- [WHAT THE TASK REQUIRES] Print each record exactly, with no word added or removed.
::::
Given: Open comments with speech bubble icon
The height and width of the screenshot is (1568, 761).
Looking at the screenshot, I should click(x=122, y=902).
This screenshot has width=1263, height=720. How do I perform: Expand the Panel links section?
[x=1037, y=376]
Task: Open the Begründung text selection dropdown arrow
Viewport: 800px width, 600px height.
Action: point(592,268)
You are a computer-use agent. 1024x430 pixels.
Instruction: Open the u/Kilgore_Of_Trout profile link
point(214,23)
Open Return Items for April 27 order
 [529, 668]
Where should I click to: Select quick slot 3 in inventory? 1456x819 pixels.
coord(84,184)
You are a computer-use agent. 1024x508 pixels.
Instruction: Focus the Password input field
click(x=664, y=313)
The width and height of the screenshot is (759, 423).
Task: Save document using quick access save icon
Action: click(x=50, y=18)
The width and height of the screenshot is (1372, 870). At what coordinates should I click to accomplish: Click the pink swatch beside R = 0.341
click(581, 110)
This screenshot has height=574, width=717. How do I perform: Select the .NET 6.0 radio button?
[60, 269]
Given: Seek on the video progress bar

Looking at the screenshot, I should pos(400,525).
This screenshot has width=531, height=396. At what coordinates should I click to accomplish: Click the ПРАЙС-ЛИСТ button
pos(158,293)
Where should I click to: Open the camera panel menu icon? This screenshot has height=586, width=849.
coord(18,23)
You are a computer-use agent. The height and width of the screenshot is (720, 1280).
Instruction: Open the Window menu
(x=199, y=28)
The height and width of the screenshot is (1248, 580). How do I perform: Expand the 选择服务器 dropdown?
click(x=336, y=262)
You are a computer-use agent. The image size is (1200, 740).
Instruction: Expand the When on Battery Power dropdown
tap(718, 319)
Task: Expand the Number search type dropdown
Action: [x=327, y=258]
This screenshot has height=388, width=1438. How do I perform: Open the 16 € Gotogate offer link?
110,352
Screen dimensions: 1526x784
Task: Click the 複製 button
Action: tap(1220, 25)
::::
- [THE ANSWER]
Given: Open comments with speech bubble icon
The height and width of the screenshot is (1568, 761).
Looking at the screenshot, I should click(x=122, y=902).
This screenshot has width=1263, height=720. How do I perform: Expand the Panel links section?
[x=1037, y=376]
Task: Open the Begründung text selection dropdown arrow
Viewport: 800px width, 600px height.
Action: point(592,268)
You are a computer-use agent. 1024x430 pixels.
Instruction: Open the u/Kilgore_Of_Trout profile link
point(214,23)
Open Return Items for April 27 order
 [529, 668]
Where should I click to: Select quick slot 3 in inventory? 1456x819 pixels.
coord(84,184)
You are a computer-use agent. 1024x508 pixels.
Instruction: Focus the Password input field
click(x=664, y=313)
The width and height of the screenshot is (759, 423).
Task: Save document using quick access save icon
Action: click(x=50, y=18)
The width and height of the screenshot is (1372, 870). At what coordinates should I click to accomplish: Click the pink swatch beside R = 0.341
click(581, 110)
This screenshot has height=574, width=717. How do I perform: Select the .NET 6.0 radio button?
[60, 269]
Given: Seek on the video progress bar

Looking at the screenshot, I should pos(400,525).
This screenshot has width=531, height=396. At what coordinates should I click to accomplish: Click the ПРАЙС-ЛИСТ button
pos(158,293)
Where should I click to: Open the camera panel menu icon? This screenshot has height=586, width=849.
coord(18,23)
You are a computer-use agent. The height and width of the screenshot is (720, 1280).
Instruction: Open the Window menu
(x=199, y=28)
The height and width of the screenshot is (1248, 580). How do I perform: Expand the 选择服务器 dropdown?
click(x=336, y=262)
You are a computer-use agent. The image size is (1200, 740).
Instruction: Expand the When on Battery Power dropdown
tap(718, 319)
Task: Expand the Number search type dropdown
Action: [x=327, y=258]
This screenshot has height=388, width=1438. How do I perform: Open the 16 € Gotogate offer link?
110,352
Screen dimensions: 1526x784
Task: Click the 複製 button
Action: tap(1220, 25)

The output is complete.